▶ Set exercise: Reproduce the entire listing below word for word, omitting the pictures.

▶ The data:

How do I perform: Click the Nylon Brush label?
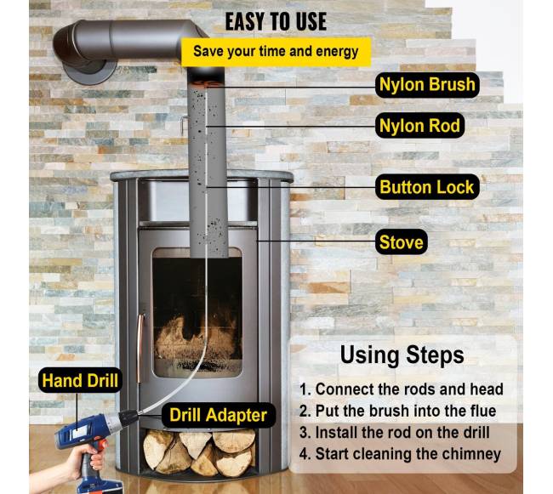427,85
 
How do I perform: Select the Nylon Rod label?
419,126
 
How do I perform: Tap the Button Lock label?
427,187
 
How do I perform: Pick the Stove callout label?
401,242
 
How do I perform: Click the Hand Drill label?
80,381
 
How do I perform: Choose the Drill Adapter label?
218,415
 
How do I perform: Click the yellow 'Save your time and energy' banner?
276,52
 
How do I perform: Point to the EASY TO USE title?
276,22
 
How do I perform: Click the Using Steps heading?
402,355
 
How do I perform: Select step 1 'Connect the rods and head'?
402,389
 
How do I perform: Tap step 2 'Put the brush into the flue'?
398,411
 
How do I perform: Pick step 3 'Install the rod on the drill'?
395,432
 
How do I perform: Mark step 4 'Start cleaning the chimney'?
401,454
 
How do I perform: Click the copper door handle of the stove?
140,348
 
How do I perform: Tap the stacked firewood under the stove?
199,453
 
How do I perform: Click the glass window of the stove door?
197,313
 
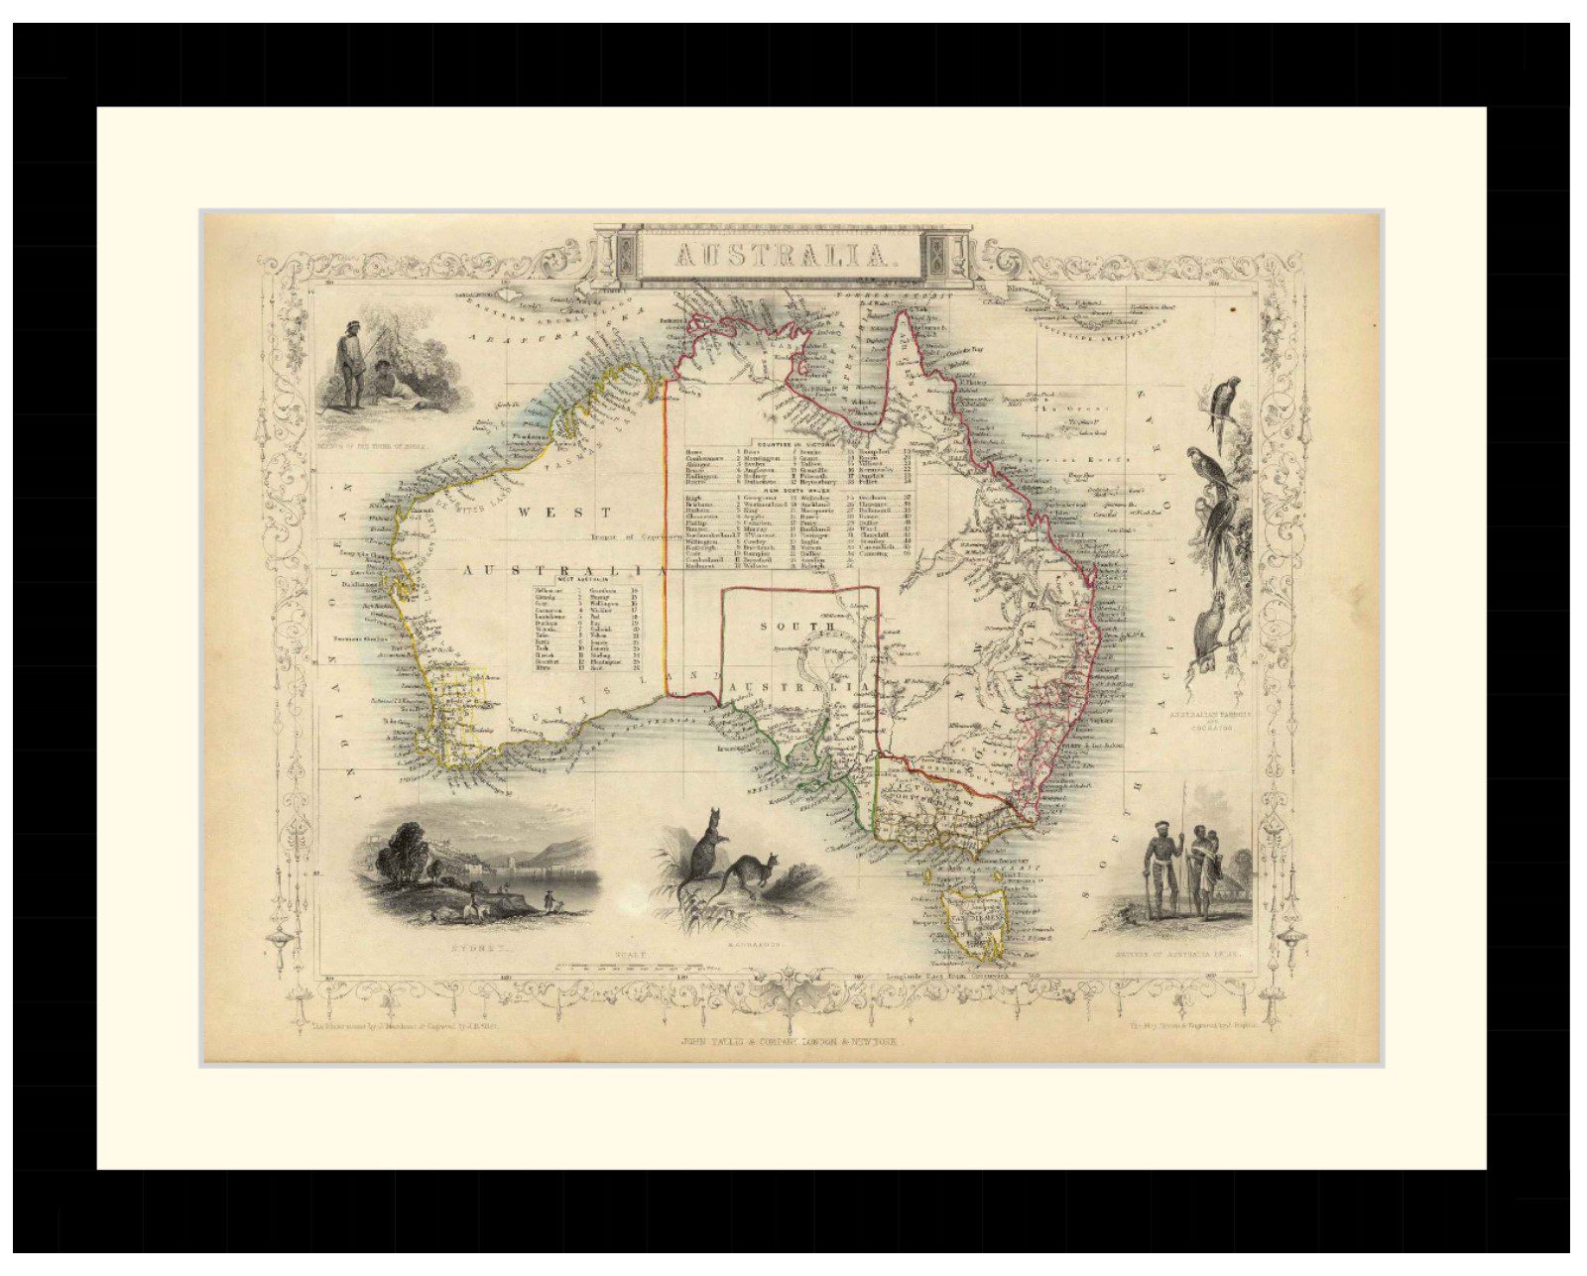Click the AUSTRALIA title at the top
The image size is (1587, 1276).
tap(782, 256)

▶ The response:
How do I perform: Click the Nylon Brush label?
427,85
 
How do I perform: Select the Nylon Rod label?
419,126
 
How do I perform: Tap the Button Lock label?
427,187
 
How do I perform: Pick the Stove callout label?
401,242
 
How do I perform: Click the Hand Drill label?
80,381
 
How do I perform: Choose the Drill Adapter label?
218,415
 
How do I perform: Click the yellow 'Save your time and energy' banner?
276,52
 
How do I perform: Point to the EASY TO USE title?
276,22
 
How do I perform: Click the Using Steps heading?
402,355
 
How do I perform: Select step 1 'Connect the rods and head'?
402,389
 
How do I perform: Tap step 2 'Put the brush into the flue'?
398,411
 
How do I perform: Pick step 3 'Install the rod on the drill'?
395,432
 
How do I perform: Mark step 4 'Start cleaning the chimney'?
401,454
 
How do I perform: Click the copper door handle of the stove?
140,348
 
How do I perform: Tap the stacked firewood under the stove?
199,453
 
How do I perform: Click the glass window of the stove door?
197,313
 
Click the AUSTRALIA title at the top
The image size is (1587, 1276).
tap(782, 256)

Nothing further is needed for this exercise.